Defense attorney David West brought his own expert witness, private forensics consultant Chris Robinson, a former GBI firearms examiner with decades of experience.
West walked Robinson through a series of hypotheticals including the force needed to pull the trigger.
“If I pull the trigger, that’s 4 pounds. What if I have my finger on the trigger and someone else pulls the gun, is taking it?” West asked.
Robinson said it would divide, possibly in half, the weight needed to pull the trigger.
West’s expert also testified about the gunshot primer particles found on Vargas-Zayas and Andrews, saying Andrews “had a great deal” of gunshot residue on her hands.
West asked about the “firing pin in that weapon (that) could actually strike the cartridge improperly under situations where it is not supposed to do that.”
“And if it did so, it can actually discharge that weapon,” West said.

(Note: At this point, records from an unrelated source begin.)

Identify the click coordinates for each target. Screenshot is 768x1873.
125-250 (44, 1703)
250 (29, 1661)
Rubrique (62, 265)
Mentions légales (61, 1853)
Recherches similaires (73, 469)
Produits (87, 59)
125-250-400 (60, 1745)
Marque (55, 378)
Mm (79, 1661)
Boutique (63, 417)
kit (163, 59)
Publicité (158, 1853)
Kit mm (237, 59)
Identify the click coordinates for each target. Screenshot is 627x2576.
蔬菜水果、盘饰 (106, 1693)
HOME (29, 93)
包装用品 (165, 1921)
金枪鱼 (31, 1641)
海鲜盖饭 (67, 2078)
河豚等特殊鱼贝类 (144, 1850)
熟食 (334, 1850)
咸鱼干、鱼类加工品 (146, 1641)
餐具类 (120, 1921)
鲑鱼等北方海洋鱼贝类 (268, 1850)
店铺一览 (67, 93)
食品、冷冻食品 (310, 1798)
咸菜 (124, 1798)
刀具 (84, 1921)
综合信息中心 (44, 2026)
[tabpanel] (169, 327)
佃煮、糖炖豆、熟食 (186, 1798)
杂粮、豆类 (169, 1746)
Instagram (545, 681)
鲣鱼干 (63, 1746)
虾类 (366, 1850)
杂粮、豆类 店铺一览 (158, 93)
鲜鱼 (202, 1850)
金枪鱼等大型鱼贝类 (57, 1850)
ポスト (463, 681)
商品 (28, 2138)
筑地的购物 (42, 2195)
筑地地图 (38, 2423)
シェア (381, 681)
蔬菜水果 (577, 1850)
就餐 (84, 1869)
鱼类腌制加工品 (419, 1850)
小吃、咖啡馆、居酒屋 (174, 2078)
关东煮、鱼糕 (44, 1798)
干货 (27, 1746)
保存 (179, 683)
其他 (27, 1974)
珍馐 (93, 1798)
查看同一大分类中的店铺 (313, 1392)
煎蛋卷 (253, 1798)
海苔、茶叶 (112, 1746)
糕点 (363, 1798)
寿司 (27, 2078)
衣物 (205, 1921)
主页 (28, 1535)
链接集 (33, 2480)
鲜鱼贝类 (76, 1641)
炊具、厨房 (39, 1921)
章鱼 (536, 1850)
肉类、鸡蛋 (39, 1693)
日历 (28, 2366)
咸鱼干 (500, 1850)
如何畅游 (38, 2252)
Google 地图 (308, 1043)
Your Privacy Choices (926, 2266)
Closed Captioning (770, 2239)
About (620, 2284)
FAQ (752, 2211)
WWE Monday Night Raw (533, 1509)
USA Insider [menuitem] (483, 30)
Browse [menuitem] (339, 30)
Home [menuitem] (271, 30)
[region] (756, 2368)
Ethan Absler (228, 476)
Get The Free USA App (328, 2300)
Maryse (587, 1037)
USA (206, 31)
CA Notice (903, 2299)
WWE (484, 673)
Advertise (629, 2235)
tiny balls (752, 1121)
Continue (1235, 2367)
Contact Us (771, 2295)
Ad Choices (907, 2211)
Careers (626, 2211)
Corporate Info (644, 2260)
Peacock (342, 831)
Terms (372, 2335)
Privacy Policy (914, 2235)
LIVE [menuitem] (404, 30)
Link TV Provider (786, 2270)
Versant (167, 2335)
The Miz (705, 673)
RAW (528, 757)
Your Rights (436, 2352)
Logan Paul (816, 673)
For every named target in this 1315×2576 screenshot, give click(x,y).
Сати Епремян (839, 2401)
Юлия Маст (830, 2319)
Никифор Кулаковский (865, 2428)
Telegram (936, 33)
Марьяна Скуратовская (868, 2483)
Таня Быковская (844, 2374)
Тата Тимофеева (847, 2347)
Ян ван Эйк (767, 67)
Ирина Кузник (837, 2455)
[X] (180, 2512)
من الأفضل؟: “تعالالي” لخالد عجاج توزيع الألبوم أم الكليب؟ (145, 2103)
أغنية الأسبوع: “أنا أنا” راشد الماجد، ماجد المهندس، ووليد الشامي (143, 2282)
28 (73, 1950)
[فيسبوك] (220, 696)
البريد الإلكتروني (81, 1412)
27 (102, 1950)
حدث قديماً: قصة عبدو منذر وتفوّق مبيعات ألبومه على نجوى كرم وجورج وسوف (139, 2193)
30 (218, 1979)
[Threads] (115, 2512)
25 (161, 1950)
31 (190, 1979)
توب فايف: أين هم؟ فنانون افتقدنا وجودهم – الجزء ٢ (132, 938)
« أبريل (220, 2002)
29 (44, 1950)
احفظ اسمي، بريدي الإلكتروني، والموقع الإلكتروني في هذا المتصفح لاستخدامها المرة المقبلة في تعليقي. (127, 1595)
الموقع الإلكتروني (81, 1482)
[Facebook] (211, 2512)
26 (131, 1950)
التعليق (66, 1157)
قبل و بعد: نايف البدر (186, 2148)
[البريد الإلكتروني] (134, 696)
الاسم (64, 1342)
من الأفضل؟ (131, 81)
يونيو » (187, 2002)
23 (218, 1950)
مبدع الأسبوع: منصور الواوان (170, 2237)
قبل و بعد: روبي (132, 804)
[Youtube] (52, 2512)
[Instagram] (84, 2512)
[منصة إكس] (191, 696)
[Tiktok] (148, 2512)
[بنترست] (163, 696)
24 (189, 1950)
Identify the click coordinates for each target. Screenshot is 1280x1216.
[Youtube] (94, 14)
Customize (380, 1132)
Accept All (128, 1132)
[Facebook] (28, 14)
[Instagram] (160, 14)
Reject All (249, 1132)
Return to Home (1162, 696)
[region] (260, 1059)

“It could,” Robinson said.
On cross-examination, Robinson agreed with Lukert’s assertion that Bagwell, who handled, shot and tested the gun, “has a better idea of this firearm” than him.
“I’d be terrified of this gun because it would go off so easy … I just think it’d be totally, this gun is not safe for anybody,” Robinson said
“But it didn’t go off in (Bagwell’s) tests, did it?” Lukert asked.
“It did not.”
Robinson left the stand just before 3 p.m. Wednesday and was the last witness for the defense. The jury was sent home and instructed to return Thursday morning.
Jurors could begin deliberations in the case on Thursday after hearing the closing arguments from both sides and Bearden’s instructions.